(Quoted text)
>>>>
“Hi Mrs. Radigan. Is Lizzy toilet trained? Do you need a cup for her to leave a sample for her physical this morning?”
My expression reflexively said, “Of course she’s toilet trained. She’s 15 and not only is this the same practice that’s been taking care of her since she was born, you personally have known her this whole time.” But I remained silent despite my anger, smiled, and said, “Yes, she has been since she was 3. Thankfully.”
“Oh, of course she is. Sorry. You are really a saint. ”
Flashing my best saintly smile, I grabbed the cup and led my daughter, who’s now 5 inches taller than me, to the bathroom so she could prove her ability to pee in the cup. We finished in the bathroom and left the cup on the shelf for the lab.
We were seated in the waiting room for only about a minute when a face that we have never seen before appeared, called her name, and led us to the exam room.
The physician’s assistant was a very attractive young woman. In a professional voice, she asked me if I could get my daughter in position to do the eye exam.
Doing my best impersonation of the “Cool Special Needs Mom,” I try to show to the outside world, I said, “Okay. Come on Lizzy, let’s do the eye chart.”
<<<<
(Problem set)
A - Extract every line of the entries that contains the word "Select".
B - Continue the story about the daughter's checkup, picking up right after its last sentence.
The story about the daughter's checkup has no connection to the entries that come next.

(Entries shown)
>>>>
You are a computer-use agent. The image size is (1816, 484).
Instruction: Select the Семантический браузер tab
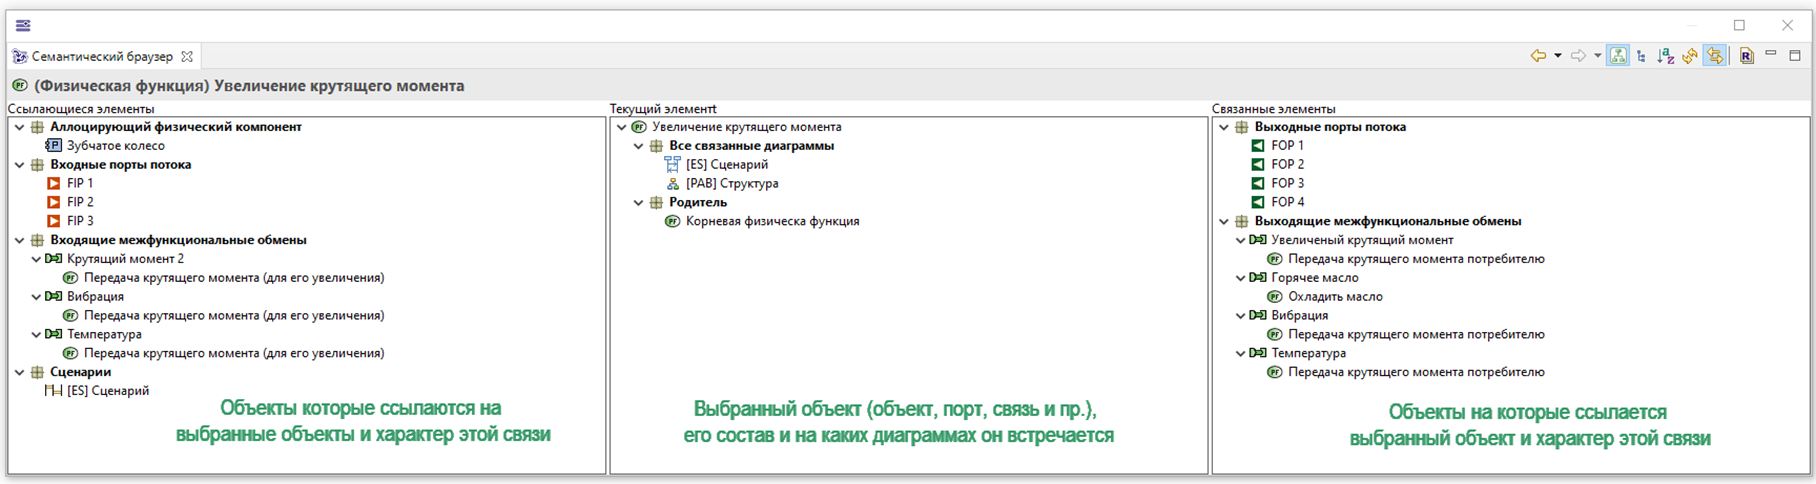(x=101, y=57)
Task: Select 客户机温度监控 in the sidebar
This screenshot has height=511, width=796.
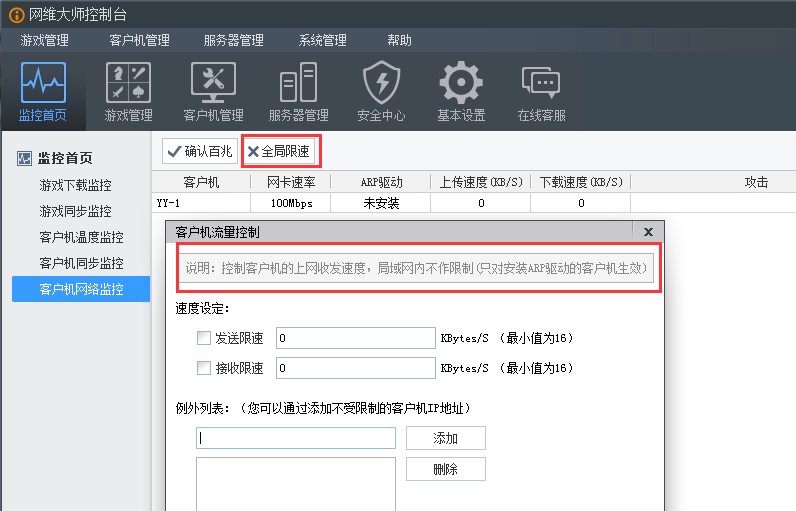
<<<<
(Task answers)
A -
Instruction: Select the Семантический браузер tab
Task: Select 客户机温度监控 in the sidebar

B -
“She needs to cover her left eye.”
“Okay. Lizzy, let’s cover your left eye. That’s it. Good.”
“Have her start reading the first line on the chart, where my finger is.”
“Okay. You can talk to Lizzy, it’s fine. She doesn’t bite. Do you bite Lizzy?” All three of us laughed a bit. I turned to Lizzy, “Honey, can you tell me the letter she is pointing to.”
The three of us continued this way, the assistant asking me questions to ask Lizzy and me repeating the questions for my daughter, all the way through the eye and hearing exams.
I searched my well-worn bag of tricks, the ones I use when I’m trying to educate people about my daughter. I asked the woman her name.
“Lizzy, say hi to Maria.”
Lizzy looked up, smiled, and said, “Hi Maria.”
With that, Maria smiled and said hi back to Lizzy. I was thinking that maybe I was getting through to the young assistant, when she guided us to the examination room and handed me a gown for Lizzy to wear and left saying she would be back in a moment.
When Maria came back she continued to ask me questions about Lizzy, and I continued to try to get Lizzy into the conversation. I was having very little success with both members of my audience, and I think we were all glad when Maria completed her tasks and told us to wait for the doctor.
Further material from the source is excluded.